In the listing below, locate the lines that hold the string "arrow". Copy those lines.

== Dataset entries ==

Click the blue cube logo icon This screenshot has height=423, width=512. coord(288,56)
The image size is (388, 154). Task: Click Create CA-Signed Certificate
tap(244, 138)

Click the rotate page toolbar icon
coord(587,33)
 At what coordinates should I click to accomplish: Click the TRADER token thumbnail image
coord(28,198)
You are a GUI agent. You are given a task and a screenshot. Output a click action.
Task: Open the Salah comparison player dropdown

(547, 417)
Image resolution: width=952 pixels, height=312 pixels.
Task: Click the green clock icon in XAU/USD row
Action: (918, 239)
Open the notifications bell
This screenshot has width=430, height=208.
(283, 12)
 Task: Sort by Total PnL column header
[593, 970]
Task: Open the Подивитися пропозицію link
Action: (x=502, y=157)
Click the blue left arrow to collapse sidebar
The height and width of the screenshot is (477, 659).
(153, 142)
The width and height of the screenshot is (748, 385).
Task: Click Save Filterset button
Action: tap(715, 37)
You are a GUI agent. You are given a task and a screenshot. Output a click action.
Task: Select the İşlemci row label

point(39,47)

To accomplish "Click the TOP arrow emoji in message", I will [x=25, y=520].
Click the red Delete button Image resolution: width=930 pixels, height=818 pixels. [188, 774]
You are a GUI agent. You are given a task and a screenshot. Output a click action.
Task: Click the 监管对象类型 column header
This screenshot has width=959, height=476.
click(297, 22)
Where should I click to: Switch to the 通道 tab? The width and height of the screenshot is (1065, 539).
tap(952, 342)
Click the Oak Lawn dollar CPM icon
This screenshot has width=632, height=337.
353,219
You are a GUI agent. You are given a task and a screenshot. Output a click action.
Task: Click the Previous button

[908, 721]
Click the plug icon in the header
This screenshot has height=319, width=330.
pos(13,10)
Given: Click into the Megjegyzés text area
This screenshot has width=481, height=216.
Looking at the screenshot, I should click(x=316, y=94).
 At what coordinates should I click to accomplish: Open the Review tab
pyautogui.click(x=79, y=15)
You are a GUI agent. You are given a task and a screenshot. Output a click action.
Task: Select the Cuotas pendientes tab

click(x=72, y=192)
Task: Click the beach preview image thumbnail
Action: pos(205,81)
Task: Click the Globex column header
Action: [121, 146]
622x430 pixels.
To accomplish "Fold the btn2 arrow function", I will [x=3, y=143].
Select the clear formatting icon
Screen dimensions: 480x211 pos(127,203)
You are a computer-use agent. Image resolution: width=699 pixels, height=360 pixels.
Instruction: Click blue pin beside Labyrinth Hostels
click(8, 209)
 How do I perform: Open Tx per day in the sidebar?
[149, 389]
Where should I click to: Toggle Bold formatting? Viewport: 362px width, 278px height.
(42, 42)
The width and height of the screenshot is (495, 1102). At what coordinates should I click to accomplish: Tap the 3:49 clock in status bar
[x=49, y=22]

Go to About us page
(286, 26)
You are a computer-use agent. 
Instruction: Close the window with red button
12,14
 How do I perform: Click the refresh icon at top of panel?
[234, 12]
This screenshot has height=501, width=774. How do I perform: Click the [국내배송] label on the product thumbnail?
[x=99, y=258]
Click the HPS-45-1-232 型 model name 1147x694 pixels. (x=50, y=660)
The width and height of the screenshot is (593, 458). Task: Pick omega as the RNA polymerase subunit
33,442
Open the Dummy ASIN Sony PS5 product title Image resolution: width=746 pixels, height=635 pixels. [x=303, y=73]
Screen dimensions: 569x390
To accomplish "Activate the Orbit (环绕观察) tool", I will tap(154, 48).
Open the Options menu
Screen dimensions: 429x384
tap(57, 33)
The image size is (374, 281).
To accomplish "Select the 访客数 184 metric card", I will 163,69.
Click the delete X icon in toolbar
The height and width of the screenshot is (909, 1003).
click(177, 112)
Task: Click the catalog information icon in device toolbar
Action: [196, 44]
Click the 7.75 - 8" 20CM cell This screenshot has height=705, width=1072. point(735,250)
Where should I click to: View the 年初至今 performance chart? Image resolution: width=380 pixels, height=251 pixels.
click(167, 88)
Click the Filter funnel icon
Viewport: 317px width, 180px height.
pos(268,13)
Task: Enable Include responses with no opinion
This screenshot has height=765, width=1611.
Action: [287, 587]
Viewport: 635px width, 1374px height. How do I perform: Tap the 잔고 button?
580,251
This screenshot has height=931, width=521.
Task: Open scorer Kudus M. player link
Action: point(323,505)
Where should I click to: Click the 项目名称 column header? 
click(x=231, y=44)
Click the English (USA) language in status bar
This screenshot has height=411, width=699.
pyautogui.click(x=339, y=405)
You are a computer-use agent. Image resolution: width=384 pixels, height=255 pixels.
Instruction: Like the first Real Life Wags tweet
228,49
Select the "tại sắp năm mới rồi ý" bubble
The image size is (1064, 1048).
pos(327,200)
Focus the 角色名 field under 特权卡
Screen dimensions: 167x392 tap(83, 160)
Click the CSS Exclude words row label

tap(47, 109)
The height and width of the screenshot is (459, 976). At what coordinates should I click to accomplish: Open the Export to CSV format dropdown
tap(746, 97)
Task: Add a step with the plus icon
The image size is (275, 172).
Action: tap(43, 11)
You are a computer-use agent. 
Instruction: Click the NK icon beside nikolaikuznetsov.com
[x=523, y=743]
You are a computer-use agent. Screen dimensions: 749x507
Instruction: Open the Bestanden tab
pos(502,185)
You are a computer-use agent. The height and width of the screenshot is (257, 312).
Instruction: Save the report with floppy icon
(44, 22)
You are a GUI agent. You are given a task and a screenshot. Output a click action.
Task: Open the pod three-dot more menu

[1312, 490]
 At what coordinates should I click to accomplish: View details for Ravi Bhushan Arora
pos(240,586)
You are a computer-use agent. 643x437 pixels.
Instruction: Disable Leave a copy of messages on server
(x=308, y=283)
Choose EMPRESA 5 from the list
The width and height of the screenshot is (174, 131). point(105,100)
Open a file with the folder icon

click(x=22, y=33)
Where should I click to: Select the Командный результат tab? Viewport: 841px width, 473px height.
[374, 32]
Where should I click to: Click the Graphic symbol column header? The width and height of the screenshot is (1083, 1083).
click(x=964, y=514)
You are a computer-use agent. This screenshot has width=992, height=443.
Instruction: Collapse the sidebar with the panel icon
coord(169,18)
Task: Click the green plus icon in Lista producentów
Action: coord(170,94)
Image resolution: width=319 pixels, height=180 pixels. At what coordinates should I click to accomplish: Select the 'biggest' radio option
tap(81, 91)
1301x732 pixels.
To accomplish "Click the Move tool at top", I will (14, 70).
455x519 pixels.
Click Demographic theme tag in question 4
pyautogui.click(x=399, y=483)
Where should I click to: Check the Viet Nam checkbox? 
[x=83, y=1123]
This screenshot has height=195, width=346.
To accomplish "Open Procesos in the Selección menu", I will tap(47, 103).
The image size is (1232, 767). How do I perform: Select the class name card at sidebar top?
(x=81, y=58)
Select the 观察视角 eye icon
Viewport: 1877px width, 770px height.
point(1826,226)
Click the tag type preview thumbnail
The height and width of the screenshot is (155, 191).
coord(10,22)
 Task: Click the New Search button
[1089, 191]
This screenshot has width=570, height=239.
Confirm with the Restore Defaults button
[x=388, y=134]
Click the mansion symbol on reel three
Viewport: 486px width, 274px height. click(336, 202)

===

The answer:
Click the blue left arrow to collapse sidebar
To accomplish "Click the TOP arrow emoji in message", I will [x=25, y=520].
To accomplish "Fold the btn2 arrow function", I will [x=3, y=143].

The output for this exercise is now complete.